By Katherine Thomson, OT Reg (ONT)

The challenges of treating a 68 year old woman diagnosed with COPD for the past 5 years involved meeting her requirement for oxygen 24/7 and compensating for a kyphotic spine caused by osteoporosis.

Because the poor posture exacerbates breathing difficulties already present through COPD, she was unable to transport her oxygen, move around, and maintain good posture at the same time. Consequently, she was confined to her apartment.

Strengths and Challenges

Social isolation was causing her to feel depressed, but she is cognitively intact and able to learn new skills. Her balance is also good, although she fatigues easily, has decreased strength and is de-conditioned.

She lives in retirement home with convenient ramped access, no thresholds, and wide doorways. She maintains her independence in all her personal care needs in the home. Her family is supportive and provides transportation to shopping and doctor’s appointments.

These factors made her an ideal candidate for a rollator mobility aid that is used indoor and outdoor, designed with an oxygen tank holder and comfortable seating.

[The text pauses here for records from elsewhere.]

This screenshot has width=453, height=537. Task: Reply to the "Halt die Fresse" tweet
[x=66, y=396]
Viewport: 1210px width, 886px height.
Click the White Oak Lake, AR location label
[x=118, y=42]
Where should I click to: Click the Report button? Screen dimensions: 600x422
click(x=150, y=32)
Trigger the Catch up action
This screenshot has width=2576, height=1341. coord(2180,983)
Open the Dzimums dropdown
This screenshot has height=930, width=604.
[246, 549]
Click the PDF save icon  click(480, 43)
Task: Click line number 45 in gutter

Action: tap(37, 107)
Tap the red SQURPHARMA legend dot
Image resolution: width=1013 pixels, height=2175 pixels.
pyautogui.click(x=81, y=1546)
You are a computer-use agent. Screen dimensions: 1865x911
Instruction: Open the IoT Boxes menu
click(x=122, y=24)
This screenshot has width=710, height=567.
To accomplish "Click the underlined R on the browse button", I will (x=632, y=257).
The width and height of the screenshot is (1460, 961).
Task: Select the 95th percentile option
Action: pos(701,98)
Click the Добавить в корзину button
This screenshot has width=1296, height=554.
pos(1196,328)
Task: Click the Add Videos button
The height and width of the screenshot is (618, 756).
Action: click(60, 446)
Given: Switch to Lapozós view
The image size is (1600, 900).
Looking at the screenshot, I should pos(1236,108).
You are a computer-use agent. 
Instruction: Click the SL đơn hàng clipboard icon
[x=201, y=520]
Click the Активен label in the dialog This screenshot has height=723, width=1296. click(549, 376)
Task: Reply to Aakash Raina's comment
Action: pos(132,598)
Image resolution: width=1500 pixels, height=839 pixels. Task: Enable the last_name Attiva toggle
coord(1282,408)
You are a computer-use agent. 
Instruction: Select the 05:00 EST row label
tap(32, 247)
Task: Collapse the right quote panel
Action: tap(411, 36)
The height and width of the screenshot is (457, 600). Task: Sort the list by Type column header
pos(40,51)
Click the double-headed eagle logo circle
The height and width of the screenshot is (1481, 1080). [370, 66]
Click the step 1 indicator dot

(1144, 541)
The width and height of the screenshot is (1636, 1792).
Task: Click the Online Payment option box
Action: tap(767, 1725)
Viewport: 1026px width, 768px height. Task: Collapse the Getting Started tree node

Upright and recovery position

By encouraging her to maintain an upright position while walking, the rollator maximizes chest expansion/excursion and provides support in the “Recovery Position,” which is used to regain breathing control in sitting.

The recovery position allows people to regain control of their breathing after exercise or walking beyond their endurance.

She was taught to sit on her rollator, rest her forearms on the push handles, and take 3 to 4 slow controlled deep breaths. Pursed lip breathing is encouraged. Once rested and breathing control is regained she can then continue with her activity.

Ultimately, she was able to walk further and improve her exercise tolerance using the rollator. She resumed her normal activities at the retirement home and went back to eating in the communal dining area. Her outings no longer revolved only around doctor’s appointments.